See what I did there?
As part of the 2026 Bealtaine Theatre Festival, which brings the best of Irish Theatre to Toronto until June 7, Eva O’Connor’s Chicken opened in the newly refurbished Canada Ireland Foundation (right next to the entrance to Toronto’s Billy Bishop City Airport tunnel).
Before the performance began, an announcement was made that Chicken was the inaugural performance in the Corleck Building. Terrific news to hear.

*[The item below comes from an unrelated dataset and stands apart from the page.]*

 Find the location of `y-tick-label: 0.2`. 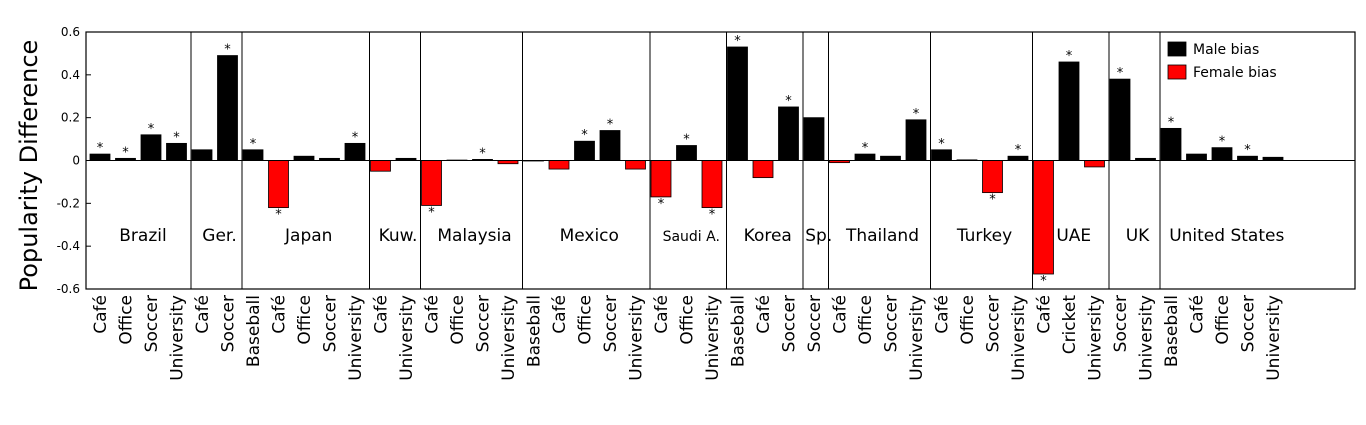

y-tick-label: 0.2 is located at coordinates (70, 118).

It’s a theatre-in-the-round setting for this Chicken. Premiering to acclaim at the Edinburgh Fringe Festival in 2023, Chicken is a solo performance art piece that, according to the Canada-Ireland Foundation website, details the rise and fall of a rooster named Don Murphy, a proud Irishman, an addict, and one of his generation’s greatest actors who happens to be a chicken. References to some of today’s film celebrities (Michael Fassbender is only one) are handled with careful aplomb and a candid, matter-of-fact tone suggesting the bird and the star are close friends.
Don immediately breaks the fourth wall to speak with the audience about his big break, his first ‘bird on bird’ experience, and navigating life in the human-dominated world. Over the course of one hour, the audience learns more about Murphy’s ‘chickenness’.
Directed with a penchant for the witty and ribald by Hildegard Ryan, Eva O’Connor delivers a quirky yet strangely enchanting and mesmerizing performance as ‘Don Murphy’. She has terrific fun at the top of the show, playing with audience members in the front row. I was impressed by how she stared at one man in the front row who kept smiling, yet she never flinched as he met her gaze.
In a terrific-looking, colourful costume that just emanates a ‘chickenness’, O’Connor confidently embodies the often fidgety, pecking movements and stance of a henyard fowl. Eva also periodically flicks the costume wings with her arms, just as a genuine chicken would. O’Connor successfully keeps the pace moving along nicely. She addresses audience members in all four corners of the round seating.
While Chicken is often satirical in the way Don handles stardom, since he never thought he would make it as far as he has, there’s also a stern warning in the script about how people learn to deal with celebrity culture and status. Murphy has an addiction. I won’t spoil what it is here. But this addiction is far too common in reading and hearing about celebrity culture and status.
The one issue I have with the performance is the sound. When O’Connor addresses one side of the four corners, I could not hear what she was saying when her back was turned to my side. The plot information is completely lost, and that’s a shame because there are some amusing points I didn’t hear at all. With the few remaining performances, I do hope this can be addressed immediately.
I’m willing to give some slack here, as the theatre performance space in the Corleck has a contemporary, twenty-first-century style with sleek angles.
Overall, Chicken is biting and sharply delivered, with a brave and unconventional performance that draws attention.